A 10-passage / 5-query toy corpus you can ingest, search, and evaluate
end-to-end in under a minute, with no external service: Milvus-Lite
runs embedded inside the Python process and stores everything in a single
file under ./.docuverse/milvus.db.
| File | Purpose |
|---|---|
passages.jsonl |
10 documents (science + history snippets). |
queries.jsonl |
5 queries, each with a relevant field naming the gold passage id. |
qrels.tsv |
Same gold judgments in TREC qrels format (for tools that prefer it). |
recipe.yaml |
A spelled-out config file equivalent to from_preset("milvus-dense", ...). |
All three produce the same ranked results.

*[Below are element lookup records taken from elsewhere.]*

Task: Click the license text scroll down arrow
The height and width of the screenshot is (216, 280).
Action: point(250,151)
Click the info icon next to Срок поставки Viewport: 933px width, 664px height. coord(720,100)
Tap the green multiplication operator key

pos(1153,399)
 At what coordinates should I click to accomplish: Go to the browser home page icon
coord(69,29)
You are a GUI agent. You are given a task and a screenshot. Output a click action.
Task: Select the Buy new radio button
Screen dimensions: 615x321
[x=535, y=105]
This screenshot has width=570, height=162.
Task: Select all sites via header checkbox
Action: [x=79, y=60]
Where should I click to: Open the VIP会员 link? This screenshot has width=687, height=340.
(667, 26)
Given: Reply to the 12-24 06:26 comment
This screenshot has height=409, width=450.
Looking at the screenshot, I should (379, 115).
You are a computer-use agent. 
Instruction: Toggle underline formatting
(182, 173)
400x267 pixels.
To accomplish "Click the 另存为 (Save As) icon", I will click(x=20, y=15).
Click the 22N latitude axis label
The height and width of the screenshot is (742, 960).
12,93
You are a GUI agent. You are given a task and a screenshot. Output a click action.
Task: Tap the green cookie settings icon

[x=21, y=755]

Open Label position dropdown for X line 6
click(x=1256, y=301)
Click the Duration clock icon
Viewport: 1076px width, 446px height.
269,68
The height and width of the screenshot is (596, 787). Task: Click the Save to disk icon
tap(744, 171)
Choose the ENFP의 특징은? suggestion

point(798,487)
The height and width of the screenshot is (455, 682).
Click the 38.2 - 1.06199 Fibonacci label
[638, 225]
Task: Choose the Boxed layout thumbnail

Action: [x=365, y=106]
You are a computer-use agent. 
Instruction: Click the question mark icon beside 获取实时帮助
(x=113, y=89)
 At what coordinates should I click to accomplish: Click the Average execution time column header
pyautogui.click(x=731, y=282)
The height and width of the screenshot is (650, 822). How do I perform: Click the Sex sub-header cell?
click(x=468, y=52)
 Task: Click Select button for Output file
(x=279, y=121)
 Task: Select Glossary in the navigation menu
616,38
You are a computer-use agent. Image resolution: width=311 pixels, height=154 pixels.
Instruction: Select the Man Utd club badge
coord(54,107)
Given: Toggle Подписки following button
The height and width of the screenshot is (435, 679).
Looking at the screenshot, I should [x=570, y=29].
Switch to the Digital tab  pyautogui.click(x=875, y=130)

from docuverse import SearchEngine
engine = SearchEngine.from_preset(
"milvus-dense",
model_name="ibm-granite/granite-embedding-small-english-r2",
index_name="docuverse_quickstart",
input_passages="examples/quickstart/passages.jsonl",
input_queries="examples/quickstart/queries.jsonl",
output_file="examples/quickstart/output.json",
)
engine.ingest(engine.read_data())
queries = engine.read_questions()
results = engine.search(queries)
print(engine.compute_score(queries, results))from docuverse import SearchEngine
engine = SearchEngine(config_or_path="examples/quickstart/recipe.yaml")
engine.ingest(engine.read_data())
queries = engine.read_questions()
print(engine.compute_score(queries, engine.search(queries)))docuverse run --config examples/quickstart/recipe.yaml…or composing preset + overrides on the command line:
docuverse run --preset milvus-dense \
--override model_name=ibm-granite/granite-embedding-small-english-r2 \
--override index_name=docuverse_quickstart \
--override input_passages=examples/quickstart/passages.jsonl \
--override input_queries=examples/quickstart/queries.jsonl \
--override output_file=examples/quickstart/output.jsonThe embedded Milvus-Lite database lives at ./.docuverse/milvus.db. Delete
that file (or the whole .docuverse/ directory) to start fresh — .docuverse/
is in .gitignore so it won't end up in commits.